Price refining operations; hits snag on east sites - The Price Club

Discount Store News, Jan 21, 1991

Price Refining Operations; Hits Snag on East Sites

SAN DIEGO -- The Price Club continues to refine its operations, considered the model for other membership warehouses, while also sustaining setbacks in a few endeavors.

Unlike other membership warehouses, the company also has labor contracts covering its stores in five states--California (29 stores), Maryland (five), New York (three), New Jersey (two), and Connecticut (one) and some are expiring next month. Price Club hasn't ever had a strike or lockout.

On the positive side, the Price Club has:

* Launched a Special Events program, featuring expanded lines of merchandise and special items. The first such program was held in conjunction with the opening of Price Club's first two stores in Colorado in the Denver suburbs of Aurora and Westminster. These featured diamonds, fine jewelry, pianos and organs. * Revised its delivery service for its four San Diego area stores, Chula Vista, Santee, San Diego (Morena Boulevard) and Southeast San Diego. Delivery charges have been lowered for the office products, cleaning supplies and food-service goods covered by the program, with no charge on orders of $300 and over and a $15 fee for orders under $300. * Expanded Price Club Industries, the diversified operation that provides a variety of specialized services to hold down members' costs. PCI's aegis includes central photo processing, one-hour developing in many stores, a central optical laboratory, optical services in most clubs, a ground meat packaging plant and packaging of some food items.

The two main setbacks were:

* Shutting the two free-standing Price Club Furnishing home and office furniture stores. While the units in San Juan Capistrano and Santee, Calif., had greater than anticipated losses, merchandising and display insights garnered from the stores were incorporated in a test 1,750-square-foot home furnishing section in its Fountain Valley, Calif., club. Aspects of that program are being integrated into other units. * Failing to purchase the sites for the previously announced clubs planned for Rockland County, New York and Philadelphia. The units were part of Price Club's drive to expand its presence in the Northeast that is now limited to the total of six clubs in New York, New Jersey and Connecticut.

The company plans to step up its expansion program to keep pace with other membership warehouses, with the focus on new stores in "the Western states and along the Eastern seaboard," according to Price Club's 10-K filing.

But the company may have missed out on the other growth mode noted in the report, "expand[ing] to regions where it doesn't presently have warehouses, either directly or through acquisitions, organization of majority-owned subsidiaries, joint ventures, or otherwise."

The industry's two major acquisitions last year were by rivals, Sam's Wholesale Club, which garnered the Wholesale Club, and Pace Membership Warehouse, which purchased Price Savers.

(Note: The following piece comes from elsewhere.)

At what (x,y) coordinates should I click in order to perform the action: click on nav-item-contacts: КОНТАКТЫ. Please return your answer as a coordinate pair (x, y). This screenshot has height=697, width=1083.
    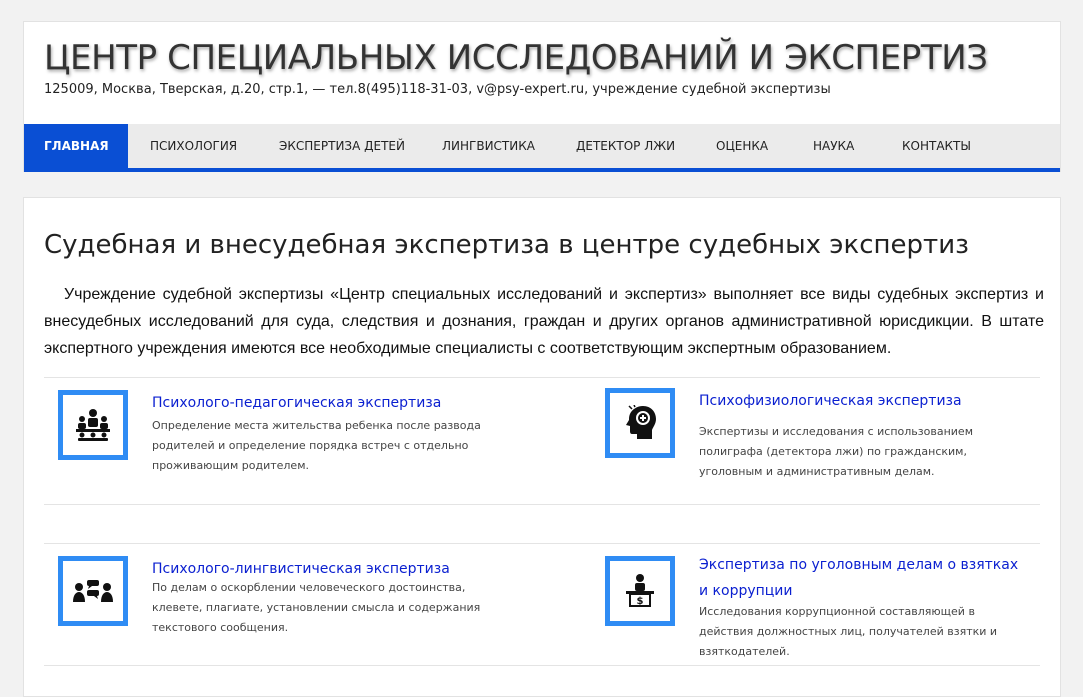
    Looking at the image, I should click on (940, 146).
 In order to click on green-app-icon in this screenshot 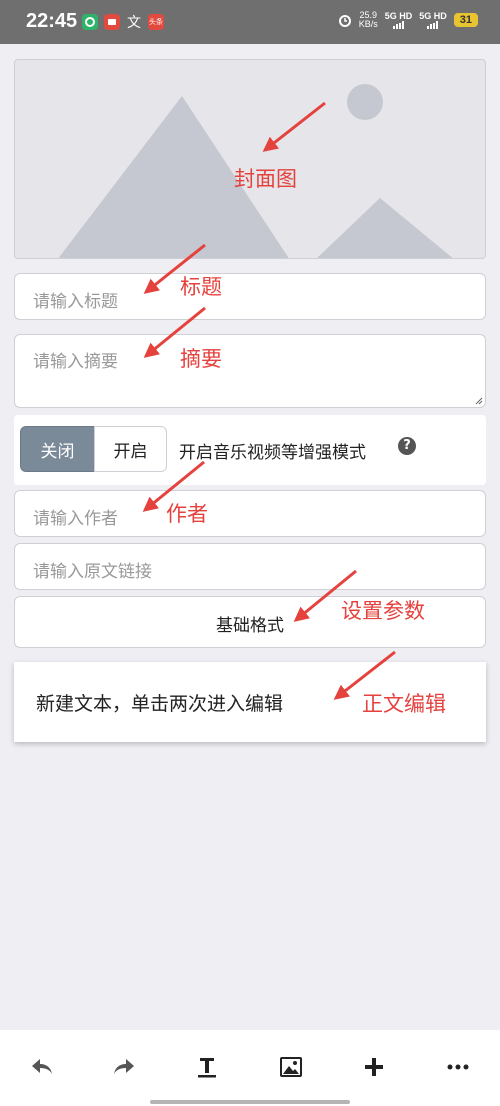, I will do `click(90, 22)`.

The only remaining major wholesale club that could be acquired is BJ's Wholesale Club, now part of Waban Inc. Price Club had held acquisition discussion when the now-defunct Zayre Corp. owned BJ's. BJ's is currently the dominant club in the Northeast with 22 stores in the region.

As for Price Club's union contracts with the International Brotherhood of Teamsters, the agreement covering the East Coast stores expires Feb. 14; the one for California, Feb. 7, 1992. The company termed its labor relations "excellent" in its 10-K filing.